抜粋本文:
今や4WDの車両のほとんどが「スタンバイ式4WD」になりました。しかし、自動車メーカーのカタログにはスタンバイ式4WDという言葉はなく、実態の掴みにくい説明になっており不親切と思います。最初に四駆性能の優劣を見極めるポイントから説明しますので、少し長くなりますが、最後までお付き合いいただけましたら幸いです。

■ 四駆制御装置

スタンバイ式4WDというのは、通常はほぼ2WDで走行し、駆動輪が空転するなどした時に自動的に4WDとなり、不要になるとまた2WD に戻る四駆です。最初にこの四駆に切替える制御装置の性能差について触れます。
例えば、FFベースの車両であれば、エンジンの出力は前輪に直結しており、後輪までプロペラシャフトは伸びていますが、その間に制御装置が挟み込まれています。この制御装置が後輪との直結率を高めると4WDとして機能しますが、その直結の強さと、最大直結率に至る速度が性能差になります。

提供資料:
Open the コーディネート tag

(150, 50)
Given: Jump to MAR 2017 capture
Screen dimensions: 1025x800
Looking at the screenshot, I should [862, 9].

指示事項:
a. スタンバイ式4WDに関する本文で「例えば、FFベースの車両であれば」から始まる段落に出てくる車両の部品・装置の名称を、漏れなく列挙してください。
b. スタンバイ式4WDに関する本文を、末尾の文に続けて書き進めてください。

各設問の解答:
a. エンジン、前輪、後輪、プロペラシャフト、制御装置

b.
1)パッシブ型(機械式)

パッシブ型というのは機械仕掛で4WDに切り替わる仕組みです。代表的な装置は「ビスカスカップリング」、「ロータリーブレードカップリング」、ホンダの初期の「デュアルポンプ式」等です。例えば、ビスカスカップリングの中身は、ネバネバとした粘油と無数の金属板が閉じ込められています。前後輪の間に設置しておくと、駆動輪が空転などして前後輪に回転差が生じた際、まずこの粘油の反力によって後輪にジワリとトルクが伝わり、さらに回転差が大きくなると粘油が膨張して内部の金属板を押し付け直結に近づけようとします。ここで4WDとしての威力を発揮するのですが、4WDに切り替わるまでのタイムラグが大きく、さらに直結率も弱いです。それゆえ4WDとしての走破性は弱いのですが、タイトコーナーブレーキング現象が起こりにくく日常走行では扱いやすいです。この「パッシブ型」は軽自動車や小型車、商用車を中心に採用されています。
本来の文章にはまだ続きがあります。